- Education: University of Turin State University of New York
- Scientific career
- Workplaces: Istituto Nazionale di Fisica Nucleare California Institute of Technology Polytechnic University of Turin

= Anna Ceresole =

Italian theoretical physicist

Anna Ceresole (born 1961) is an Italian high energy physicist and Director of Research in Theoretical Physics at the Istituto Nazionale di Fisica Nucleare (INFN). She is interested in quantum field theory, supergravity and string theory.

== Early life and education ==
Ceresole was born in Turin and studied at the University of Turin. Her thesis considered Kaluza–Klein theory and supergravity, which resulted in published work with Pietro Fré and Hermann Nicolai. She earned her PhD at the State University of New York at Stony Brook in 1989, working with Peter van Nieuwenhuizen. Here she was a Fulbright Program Fellow.

== Research ==
Ceresole joined California Institute of Technology in 1989, working as a postdoctoral fellow. She was appointed as a research fellow at the University of Turin in 1992. In 1998 she joined CERN as a visiting scientist. She was made research professor at the Polytechnic University of Turin in 2003. In 2004 she described a superpotential that supported a class of stable extremal black holes. She works on special Kähler manifold geometry and black hole solutions in supergravity.

She was a team member of the European Research Council Advanced Investigator Grant, Supersymmetry, Quantum Gravity and Gauge Fields. She was a working group leader for the European Cooperation in Science and Technology String Theory Universe COST action.

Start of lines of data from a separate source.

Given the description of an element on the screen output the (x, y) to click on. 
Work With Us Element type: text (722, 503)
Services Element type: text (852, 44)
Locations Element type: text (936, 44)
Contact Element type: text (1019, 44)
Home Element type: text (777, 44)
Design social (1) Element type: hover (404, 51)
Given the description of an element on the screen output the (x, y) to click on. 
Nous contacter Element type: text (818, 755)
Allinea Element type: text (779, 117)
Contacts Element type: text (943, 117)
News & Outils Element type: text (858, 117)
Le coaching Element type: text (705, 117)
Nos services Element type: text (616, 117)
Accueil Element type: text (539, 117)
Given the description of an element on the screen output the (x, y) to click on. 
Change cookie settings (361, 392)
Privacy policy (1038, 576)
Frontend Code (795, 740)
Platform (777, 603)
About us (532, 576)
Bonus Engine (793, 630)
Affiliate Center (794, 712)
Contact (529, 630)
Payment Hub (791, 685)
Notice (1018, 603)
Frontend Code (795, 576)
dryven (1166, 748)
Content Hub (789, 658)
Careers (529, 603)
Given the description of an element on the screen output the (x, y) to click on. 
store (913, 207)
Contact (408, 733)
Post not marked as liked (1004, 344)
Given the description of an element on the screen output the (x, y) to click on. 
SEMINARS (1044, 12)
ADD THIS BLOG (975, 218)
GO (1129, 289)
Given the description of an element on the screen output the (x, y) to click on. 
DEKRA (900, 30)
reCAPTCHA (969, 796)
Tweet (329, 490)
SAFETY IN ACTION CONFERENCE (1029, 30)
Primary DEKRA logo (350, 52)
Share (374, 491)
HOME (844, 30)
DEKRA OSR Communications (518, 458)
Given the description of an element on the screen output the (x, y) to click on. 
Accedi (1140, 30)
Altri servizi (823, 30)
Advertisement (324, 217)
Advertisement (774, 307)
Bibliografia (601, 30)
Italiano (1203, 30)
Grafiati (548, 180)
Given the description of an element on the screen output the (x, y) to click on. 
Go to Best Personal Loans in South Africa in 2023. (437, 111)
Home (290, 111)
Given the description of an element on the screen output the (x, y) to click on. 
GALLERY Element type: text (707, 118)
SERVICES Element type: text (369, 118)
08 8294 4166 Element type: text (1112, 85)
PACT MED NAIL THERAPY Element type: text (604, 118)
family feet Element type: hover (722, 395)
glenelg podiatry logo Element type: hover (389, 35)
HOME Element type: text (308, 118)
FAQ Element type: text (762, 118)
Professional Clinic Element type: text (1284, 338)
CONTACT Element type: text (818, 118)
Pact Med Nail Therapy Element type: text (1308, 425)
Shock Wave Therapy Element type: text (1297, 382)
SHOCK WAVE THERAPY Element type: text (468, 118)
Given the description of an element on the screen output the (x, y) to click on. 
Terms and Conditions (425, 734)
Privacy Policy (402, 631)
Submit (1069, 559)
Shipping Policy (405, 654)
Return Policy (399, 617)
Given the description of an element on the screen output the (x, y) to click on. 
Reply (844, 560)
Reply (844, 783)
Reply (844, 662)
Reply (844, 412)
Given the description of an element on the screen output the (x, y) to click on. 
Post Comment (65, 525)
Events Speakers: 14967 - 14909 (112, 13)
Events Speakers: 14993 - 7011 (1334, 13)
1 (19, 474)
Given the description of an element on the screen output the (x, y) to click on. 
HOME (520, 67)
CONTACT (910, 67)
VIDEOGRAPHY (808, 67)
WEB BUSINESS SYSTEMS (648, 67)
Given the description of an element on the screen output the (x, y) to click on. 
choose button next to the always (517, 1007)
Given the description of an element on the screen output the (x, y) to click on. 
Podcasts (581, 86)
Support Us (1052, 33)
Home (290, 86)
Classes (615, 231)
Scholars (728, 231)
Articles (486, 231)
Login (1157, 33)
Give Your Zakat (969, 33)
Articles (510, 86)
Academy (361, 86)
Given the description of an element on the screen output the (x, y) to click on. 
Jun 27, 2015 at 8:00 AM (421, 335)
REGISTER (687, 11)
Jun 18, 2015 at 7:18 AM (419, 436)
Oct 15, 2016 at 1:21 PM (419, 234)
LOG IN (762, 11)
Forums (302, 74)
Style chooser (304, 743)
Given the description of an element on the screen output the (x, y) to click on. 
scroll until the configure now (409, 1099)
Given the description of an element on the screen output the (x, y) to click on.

In 2015 she was appointed as the coordinator of the Istituto Nazionale di Fisica Nucleare Theory Group in Torino. Since 2017 she is part of the Management Committee of the Arnold Regge Centre for Algebra, Geometry and Theoretical Physics, a collaboration between the University of Turin and University of Eastern Piedmont. She has been Scientific Advisor for several international string theory conferences. She has contributed to many important textbooks on geometry and supergravity.